Nie da się każdemu dogodzić. Oponenci byli, są i będą zawsze, jak i zwolennicy masy. Jedziemy mimo sprzeciwów, mimo ostrych słów, a czasem rękoczynów. mamy do tego pełne prawo, coraz większe popracie ze strony ludzi, którzy zaczynają dostrzegać i postrzegać jednocześnie rower jako lepszy, tańszy i nie stojący w korkach środek transportu.
Chodzi właśnie o zamanifestowanie naszej obecności na stołecznych ulicach i nie tylko. Jest nas coraz więcej, zyskujemy coraz większe, liczniejsze popracie. Ludzie zaczynają rozumieć, że rower to nie jest zło, na siłę wciskające się między samochody, a po prostu jeszcze jeden środek transportu, w dodatku, zdrowszy, tańszy (w eksploatacji) i możesz nim dojechać praktycznie wszędzie.
W piątek jest największe zagęszczenie ludzi.
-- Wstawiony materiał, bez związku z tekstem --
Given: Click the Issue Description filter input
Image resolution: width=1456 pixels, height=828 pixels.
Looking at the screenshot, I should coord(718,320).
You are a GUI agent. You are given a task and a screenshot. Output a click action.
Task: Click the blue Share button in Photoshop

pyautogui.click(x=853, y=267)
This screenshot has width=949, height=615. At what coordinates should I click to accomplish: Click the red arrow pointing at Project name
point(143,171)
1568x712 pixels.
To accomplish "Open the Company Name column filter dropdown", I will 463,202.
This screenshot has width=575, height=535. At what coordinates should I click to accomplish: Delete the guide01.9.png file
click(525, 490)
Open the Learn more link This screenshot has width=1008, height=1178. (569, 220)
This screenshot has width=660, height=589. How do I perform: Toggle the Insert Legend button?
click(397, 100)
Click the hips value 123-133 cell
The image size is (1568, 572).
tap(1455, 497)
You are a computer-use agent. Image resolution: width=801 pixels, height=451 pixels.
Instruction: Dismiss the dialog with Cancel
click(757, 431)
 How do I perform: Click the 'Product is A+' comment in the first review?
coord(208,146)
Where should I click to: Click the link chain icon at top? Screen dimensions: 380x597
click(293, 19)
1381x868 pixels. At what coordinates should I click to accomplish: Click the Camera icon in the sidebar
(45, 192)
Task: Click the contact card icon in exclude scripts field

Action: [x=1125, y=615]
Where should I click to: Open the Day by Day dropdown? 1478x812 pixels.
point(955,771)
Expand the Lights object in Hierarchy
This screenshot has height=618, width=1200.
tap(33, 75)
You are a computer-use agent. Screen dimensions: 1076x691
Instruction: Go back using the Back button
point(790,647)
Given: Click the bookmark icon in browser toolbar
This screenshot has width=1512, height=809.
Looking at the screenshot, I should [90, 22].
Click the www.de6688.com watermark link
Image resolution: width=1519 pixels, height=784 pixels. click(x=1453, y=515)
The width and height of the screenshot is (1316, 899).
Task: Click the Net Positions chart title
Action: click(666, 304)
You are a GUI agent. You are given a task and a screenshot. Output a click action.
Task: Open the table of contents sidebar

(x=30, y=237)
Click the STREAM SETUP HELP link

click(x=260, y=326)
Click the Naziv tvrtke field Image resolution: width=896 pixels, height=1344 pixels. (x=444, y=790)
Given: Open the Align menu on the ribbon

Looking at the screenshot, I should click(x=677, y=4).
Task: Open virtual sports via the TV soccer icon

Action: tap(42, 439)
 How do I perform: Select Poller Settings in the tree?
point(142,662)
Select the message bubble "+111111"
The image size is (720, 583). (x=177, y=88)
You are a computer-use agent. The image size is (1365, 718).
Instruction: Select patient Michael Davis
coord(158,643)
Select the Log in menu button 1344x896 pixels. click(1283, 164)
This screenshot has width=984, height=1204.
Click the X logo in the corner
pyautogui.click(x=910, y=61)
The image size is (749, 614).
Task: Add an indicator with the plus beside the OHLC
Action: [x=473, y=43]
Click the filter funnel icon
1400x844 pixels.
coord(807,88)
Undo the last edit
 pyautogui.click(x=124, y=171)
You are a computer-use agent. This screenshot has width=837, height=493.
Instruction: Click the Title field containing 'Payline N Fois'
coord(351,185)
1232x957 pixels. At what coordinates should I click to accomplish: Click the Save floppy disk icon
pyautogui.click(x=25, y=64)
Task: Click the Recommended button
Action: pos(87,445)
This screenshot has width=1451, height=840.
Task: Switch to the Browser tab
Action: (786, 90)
Każdy śpieszy się do domu, chce maksymalnie skorzystać z nadchodzącego weekendu. Wtedy też Masa ma największą szansę być dostrzeżoną, z różnych punktów widzenia. I choć czasem kosztuje to nas niemało nerwów wcale, to jednak w efekcie takie działania nam procentują. Powoli, ale widać nasze starania (choć nie zawsze do końca po naszej myśli, bez konsultacji ze środowiskiem rowerowym). Opcja z weekendem natomiast byłaby mało efektywna; ulice robią się puste, część mieszkańców wyjeżdża poza miasto, nie mielibyśmy tak szerokiego odbioru wśród ludzi, jak to w pt. ma miejsce...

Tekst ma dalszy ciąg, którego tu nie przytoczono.